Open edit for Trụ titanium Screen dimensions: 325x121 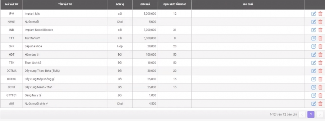point(314,38)
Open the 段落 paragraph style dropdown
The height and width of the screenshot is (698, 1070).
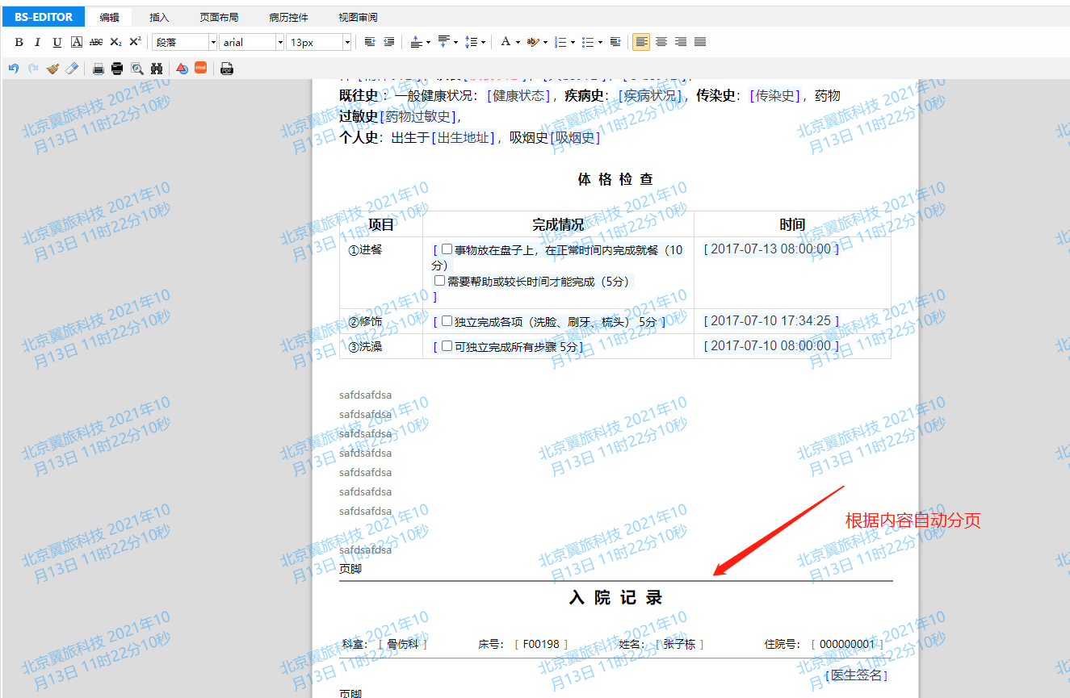coord(212,41)
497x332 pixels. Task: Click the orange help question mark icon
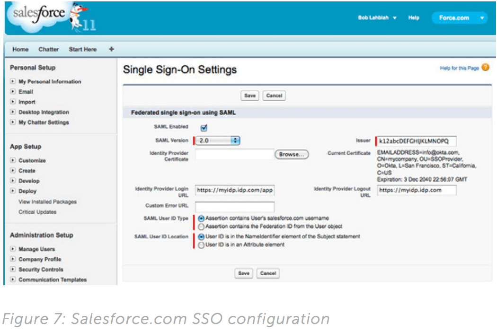[485, 68]
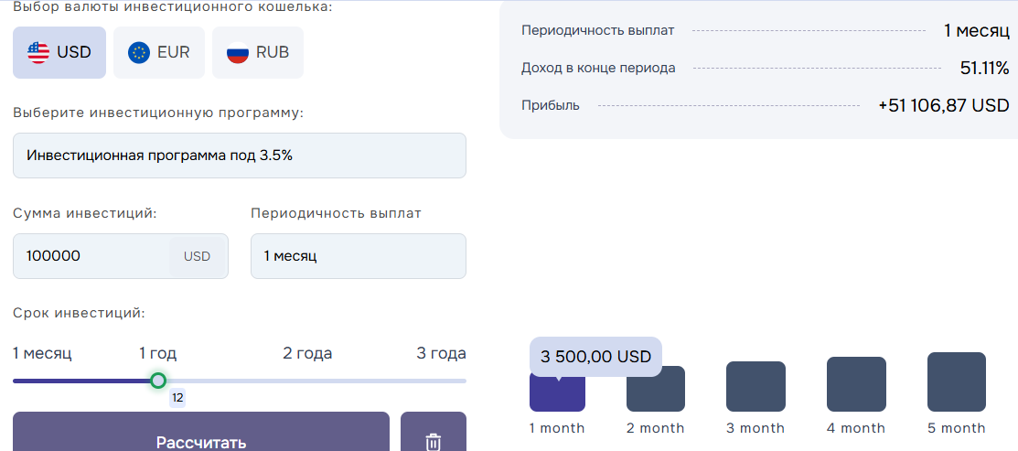This screenshot has height=451, width=1018.
Task: Select the 4 month chart bar
Action: coord(856,384)
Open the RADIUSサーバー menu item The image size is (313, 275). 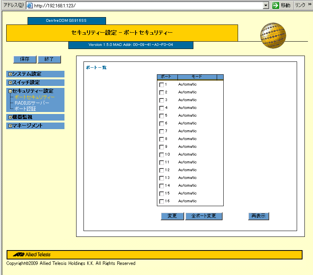(x=32, y=103)
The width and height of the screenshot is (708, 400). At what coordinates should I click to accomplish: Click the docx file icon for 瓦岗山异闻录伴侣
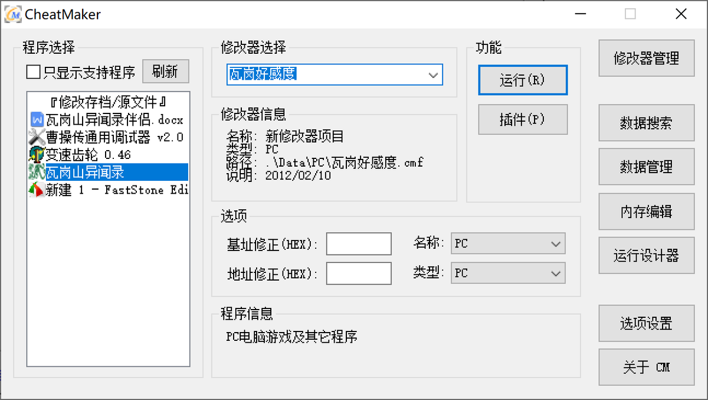37,120
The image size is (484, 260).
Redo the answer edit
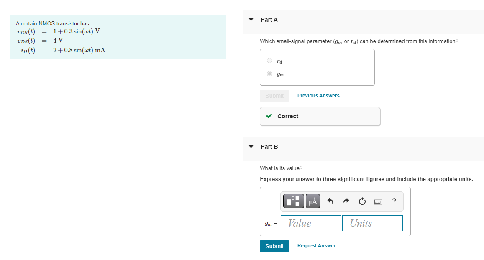point(346,201)
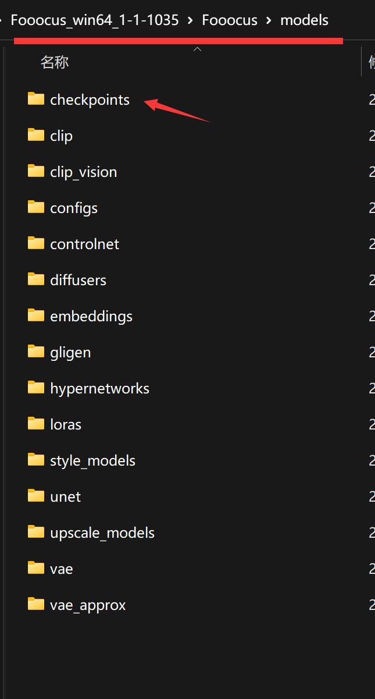Go to Fooocus_win64_1-1-1035 in the breadcrumb
This screenshot has width=375, height=699.
[x=95, y=20]
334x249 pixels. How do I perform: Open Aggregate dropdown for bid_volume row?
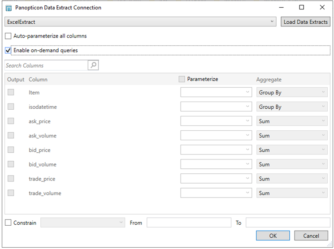[x=292, y=164]
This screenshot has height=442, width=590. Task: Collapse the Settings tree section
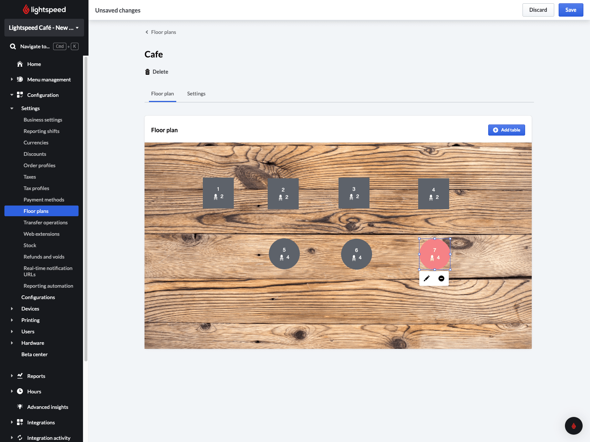[12, 108]
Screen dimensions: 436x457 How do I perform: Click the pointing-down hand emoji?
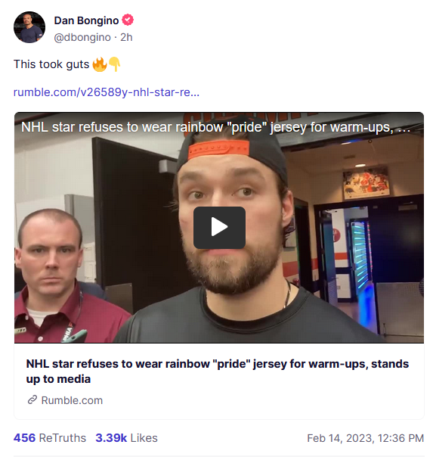pyautogui.click(x=114, y=64)
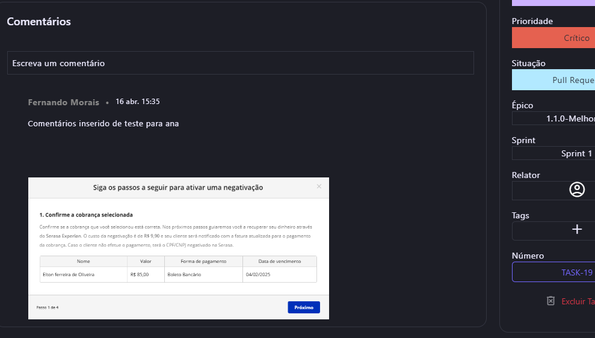
Task: Click the Elton ferreira de Oliveira table row
Action: point(178,274)
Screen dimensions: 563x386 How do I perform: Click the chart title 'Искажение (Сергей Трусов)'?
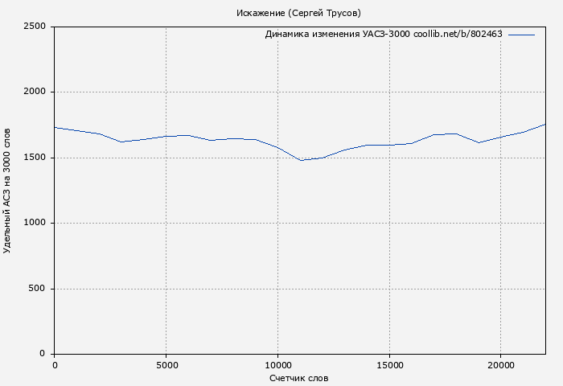point(298,13)
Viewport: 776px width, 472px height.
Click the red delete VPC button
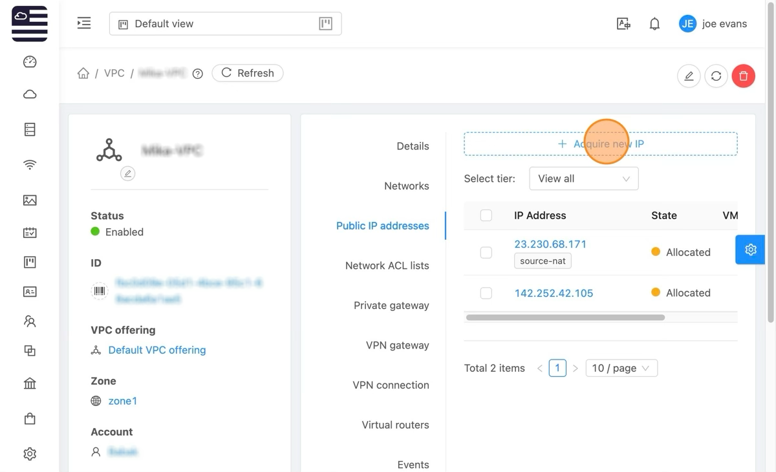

● ● ●

PROBLEM:
Set down exactly the lines above, from the line containing "The width and" through the line containing "The image size is (484, 260).". Skip the pictures.

RESULT BELOW:
The width and height of the screenshot is (708, 400). At what coordinates should I click to accomplish: Click the docx file icon for 瓦岗山异闻录伴侣
37,120
The image size is (484, 260).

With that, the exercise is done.